Against the background of Antigua and Barbuda’s Prime Minister, Gaston Browne reportedly boycotting the CARICOM summit because LIAT is being closed down, Ms. Mottley says there is no other lawful choice. “The Board of Directors, because of the heavy debt  which AT has been carrying, not now, but for many, many years has indicated to us that it is no longer possible to trade as LIAT (1974) Ltd and that in truth and in fact, that the company is effectively insolvent and that it needs liquidation,” she said.

An Attorney-at-Law by profession, the Barbados Prime Minister noted that if the insolvent company was kept in operation, “directors will be guilty of fraudulent trading.”  “To that extent, as shareholder governments, we have had to respond simply because to do otherwise would mean providing a level of funding that we simply do not have in the affairs of our community and in the affairs of our nations,” Mottley added.
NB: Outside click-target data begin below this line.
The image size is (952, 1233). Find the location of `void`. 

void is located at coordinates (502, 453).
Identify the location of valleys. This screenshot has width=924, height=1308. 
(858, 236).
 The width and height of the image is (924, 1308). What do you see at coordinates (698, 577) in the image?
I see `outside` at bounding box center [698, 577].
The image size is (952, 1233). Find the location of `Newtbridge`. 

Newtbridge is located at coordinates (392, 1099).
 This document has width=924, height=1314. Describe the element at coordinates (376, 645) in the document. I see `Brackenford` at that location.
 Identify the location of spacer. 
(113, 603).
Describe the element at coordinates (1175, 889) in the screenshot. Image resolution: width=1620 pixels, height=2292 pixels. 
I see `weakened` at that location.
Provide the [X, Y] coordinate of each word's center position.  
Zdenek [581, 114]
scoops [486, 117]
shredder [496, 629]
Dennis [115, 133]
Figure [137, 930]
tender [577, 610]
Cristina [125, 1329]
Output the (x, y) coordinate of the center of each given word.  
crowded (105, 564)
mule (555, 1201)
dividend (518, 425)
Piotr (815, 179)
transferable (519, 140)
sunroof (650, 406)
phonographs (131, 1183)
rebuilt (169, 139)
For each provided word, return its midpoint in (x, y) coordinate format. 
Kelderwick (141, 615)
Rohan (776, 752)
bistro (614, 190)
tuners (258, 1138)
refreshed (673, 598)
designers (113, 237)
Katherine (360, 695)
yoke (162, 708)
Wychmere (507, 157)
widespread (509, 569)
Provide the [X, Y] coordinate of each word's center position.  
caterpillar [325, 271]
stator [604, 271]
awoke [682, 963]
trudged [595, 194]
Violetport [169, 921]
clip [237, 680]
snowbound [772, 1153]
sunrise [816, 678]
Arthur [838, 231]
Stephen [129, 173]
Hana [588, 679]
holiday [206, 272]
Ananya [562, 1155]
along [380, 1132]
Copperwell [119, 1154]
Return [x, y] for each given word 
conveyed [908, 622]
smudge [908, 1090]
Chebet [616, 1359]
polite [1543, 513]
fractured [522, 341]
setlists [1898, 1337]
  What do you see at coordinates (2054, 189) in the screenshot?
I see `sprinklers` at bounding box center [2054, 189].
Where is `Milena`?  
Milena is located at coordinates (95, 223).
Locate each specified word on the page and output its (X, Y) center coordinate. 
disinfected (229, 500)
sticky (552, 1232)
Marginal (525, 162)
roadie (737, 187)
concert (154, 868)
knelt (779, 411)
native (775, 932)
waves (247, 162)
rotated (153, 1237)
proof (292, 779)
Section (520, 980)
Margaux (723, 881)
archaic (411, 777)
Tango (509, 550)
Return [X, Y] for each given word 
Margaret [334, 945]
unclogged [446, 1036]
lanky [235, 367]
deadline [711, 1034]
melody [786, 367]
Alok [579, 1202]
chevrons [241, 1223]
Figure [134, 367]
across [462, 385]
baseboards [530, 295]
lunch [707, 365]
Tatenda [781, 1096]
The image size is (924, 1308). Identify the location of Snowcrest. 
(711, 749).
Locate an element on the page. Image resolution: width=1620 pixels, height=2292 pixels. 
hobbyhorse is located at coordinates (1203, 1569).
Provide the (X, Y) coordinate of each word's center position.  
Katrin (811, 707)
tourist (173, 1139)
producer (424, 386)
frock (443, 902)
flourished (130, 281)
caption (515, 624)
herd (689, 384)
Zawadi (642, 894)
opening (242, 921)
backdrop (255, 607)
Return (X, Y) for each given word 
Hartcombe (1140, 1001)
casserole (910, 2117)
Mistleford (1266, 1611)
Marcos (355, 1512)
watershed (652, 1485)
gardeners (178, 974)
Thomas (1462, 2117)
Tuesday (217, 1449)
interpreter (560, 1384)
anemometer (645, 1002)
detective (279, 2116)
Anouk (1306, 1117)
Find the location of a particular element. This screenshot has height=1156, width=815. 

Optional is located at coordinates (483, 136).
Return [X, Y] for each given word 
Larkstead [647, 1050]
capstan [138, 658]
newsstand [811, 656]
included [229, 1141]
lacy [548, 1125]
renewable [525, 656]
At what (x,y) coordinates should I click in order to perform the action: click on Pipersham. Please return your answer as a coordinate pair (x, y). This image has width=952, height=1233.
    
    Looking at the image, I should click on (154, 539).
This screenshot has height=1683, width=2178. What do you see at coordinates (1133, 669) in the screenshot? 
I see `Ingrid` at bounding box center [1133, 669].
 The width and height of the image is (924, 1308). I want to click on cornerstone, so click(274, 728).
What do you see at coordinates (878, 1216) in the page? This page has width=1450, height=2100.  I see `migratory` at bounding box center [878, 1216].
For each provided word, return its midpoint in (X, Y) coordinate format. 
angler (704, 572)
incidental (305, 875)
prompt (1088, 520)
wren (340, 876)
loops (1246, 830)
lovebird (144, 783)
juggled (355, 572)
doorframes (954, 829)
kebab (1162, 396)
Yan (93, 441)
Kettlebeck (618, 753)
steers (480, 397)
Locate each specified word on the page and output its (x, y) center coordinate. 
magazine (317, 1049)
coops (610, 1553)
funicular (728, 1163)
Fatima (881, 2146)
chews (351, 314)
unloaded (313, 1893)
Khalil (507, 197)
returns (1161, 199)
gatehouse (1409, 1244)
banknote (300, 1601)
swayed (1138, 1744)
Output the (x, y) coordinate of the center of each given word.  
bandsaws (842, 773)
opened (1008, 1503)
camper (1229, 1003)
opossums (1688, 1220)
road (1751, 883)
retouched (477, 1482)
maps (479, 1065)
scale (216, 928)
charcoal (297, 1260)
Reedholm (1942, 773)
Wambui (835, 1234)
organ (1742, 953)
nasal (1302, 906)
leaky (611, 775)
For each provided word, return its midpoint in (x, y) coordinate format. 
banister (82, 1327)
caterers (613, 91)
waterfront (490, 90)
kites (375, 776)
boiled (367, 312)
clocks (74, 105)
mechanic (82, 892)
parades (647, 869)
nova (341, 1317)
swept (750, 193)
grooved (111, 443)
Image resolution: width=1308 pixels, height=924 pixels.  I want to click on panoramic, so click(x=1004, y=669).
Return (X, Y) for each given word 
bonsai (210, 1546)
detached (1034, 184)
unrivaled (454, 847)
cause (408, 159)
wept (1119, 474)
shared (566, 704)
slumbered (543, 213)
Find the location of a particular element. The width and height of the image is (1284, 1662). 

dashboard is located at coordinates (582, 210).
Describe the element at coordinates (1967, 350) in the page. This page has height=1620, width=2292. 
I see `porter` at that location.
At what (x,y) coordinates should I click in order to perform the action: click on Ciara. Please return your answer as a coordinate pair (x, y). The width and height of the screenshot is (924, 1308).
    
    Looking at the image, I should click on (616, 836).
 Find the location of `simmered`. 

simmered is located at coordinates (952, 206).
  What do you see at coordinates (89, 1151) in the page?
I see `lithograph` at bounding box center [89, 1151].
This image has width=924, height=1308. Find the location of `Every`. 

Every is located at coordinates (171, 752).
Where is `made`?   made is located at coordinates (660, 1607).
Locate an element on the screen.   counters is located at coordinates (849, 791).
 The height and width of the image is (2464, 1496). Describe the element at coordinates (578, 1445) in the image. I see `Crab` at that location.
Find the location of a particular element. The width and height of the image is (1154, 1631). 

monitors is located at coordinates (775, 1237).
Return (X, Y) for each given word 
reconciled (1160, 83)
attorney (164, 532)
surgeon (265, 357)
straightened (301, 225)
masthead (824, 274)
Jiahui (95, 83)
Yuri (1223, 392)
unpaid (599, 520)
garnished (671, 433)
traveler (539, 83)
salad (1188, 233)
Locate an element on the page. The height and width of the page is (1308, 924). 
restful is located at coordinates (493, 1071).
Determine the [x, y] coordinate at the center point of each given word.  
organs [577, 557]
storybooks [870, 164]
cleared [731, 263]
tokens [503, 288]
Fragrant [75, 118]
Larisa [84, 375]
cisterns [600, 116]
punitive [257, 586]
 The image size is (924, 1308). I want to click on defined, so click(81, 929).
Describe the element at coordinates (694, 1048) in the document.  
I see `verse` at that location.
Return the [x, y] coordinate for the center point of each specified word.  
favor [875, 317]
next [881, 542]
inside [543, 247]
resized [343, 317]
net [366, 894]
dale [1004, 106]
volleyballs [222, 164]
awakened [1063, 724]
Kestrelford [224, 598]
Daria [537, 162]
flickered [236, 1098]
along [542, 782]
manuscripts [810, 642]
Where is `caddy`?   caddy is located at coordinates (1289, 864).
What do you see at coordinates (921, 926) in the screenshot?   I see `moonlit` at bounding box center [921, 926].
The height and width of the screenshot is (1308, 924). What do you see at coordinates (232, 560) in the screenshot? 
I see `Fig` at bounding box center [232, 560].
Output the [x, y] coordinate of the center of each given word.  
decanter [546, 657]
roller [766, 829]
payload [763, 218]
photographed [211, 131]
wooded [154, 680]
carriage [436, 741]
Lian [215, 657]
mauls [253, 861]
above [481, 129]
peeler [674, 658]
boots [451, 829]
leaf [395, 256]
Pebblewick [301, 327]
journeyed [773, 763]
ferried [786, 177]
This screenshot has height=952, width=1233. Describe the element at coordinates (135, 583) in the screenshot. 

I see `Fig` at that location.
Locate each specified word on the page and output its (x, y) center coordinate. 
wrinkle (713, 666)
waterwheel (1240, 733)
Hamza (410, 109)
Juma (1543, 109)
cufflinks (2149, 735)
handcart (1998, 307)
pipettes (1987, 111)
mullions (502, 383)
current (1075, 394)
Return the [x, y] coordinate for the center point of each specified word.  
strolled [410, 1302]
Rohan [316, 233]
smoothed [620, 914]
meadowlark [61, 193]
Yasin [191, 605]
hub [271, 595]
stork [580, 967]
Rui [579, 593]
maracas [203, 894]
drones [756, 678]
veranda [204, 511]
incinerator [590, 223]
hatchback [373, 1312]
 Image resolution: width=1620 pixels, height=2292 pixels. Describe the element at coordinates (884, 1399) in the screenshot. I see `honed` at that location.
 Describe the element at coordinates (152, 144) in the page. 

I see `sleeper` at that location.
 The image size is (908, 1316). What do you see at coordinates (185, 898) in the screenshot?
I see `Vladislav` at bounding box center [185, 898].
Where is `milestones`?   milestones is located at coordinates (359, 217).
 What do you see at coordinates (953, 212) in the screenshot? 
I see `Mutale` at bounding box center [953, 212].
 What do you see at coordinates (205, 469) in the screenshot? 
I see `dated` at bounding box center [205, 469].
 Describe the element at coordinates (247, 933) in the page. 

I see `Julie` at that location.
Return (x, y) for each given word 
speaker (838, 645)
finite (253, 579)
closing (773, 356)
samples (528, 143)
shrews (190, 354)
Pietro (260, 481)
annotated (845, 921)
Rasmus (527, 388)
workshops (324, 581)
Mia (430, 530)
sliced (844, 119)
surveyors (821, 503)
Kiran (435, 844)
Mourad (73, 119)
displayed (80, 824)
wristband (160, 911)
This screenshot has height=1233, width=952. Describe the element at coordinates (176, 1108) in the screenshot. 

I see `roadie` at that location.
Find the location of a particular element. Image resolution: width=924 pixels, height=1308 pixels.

Antigua and Barbuda’s Prime Minister, Gaston Browne has said his already cash-strapped country, struggling every month to pay salaries and pensions on time,  was willing to invest at least US$20 million into LIAT. The airline owes its staff UIS$70 million in severance and holiday payment

The Vincentian Prime Minister, who denied he or any of his family members being a shareholder in One Caribbean, noted that that carrier has two 30-seater SAABs, Swedish twin-engine turboprop aircraft, and and one 19-seater.

LIAT (1974) had served from Guyana in the south to the British Virgin Islands.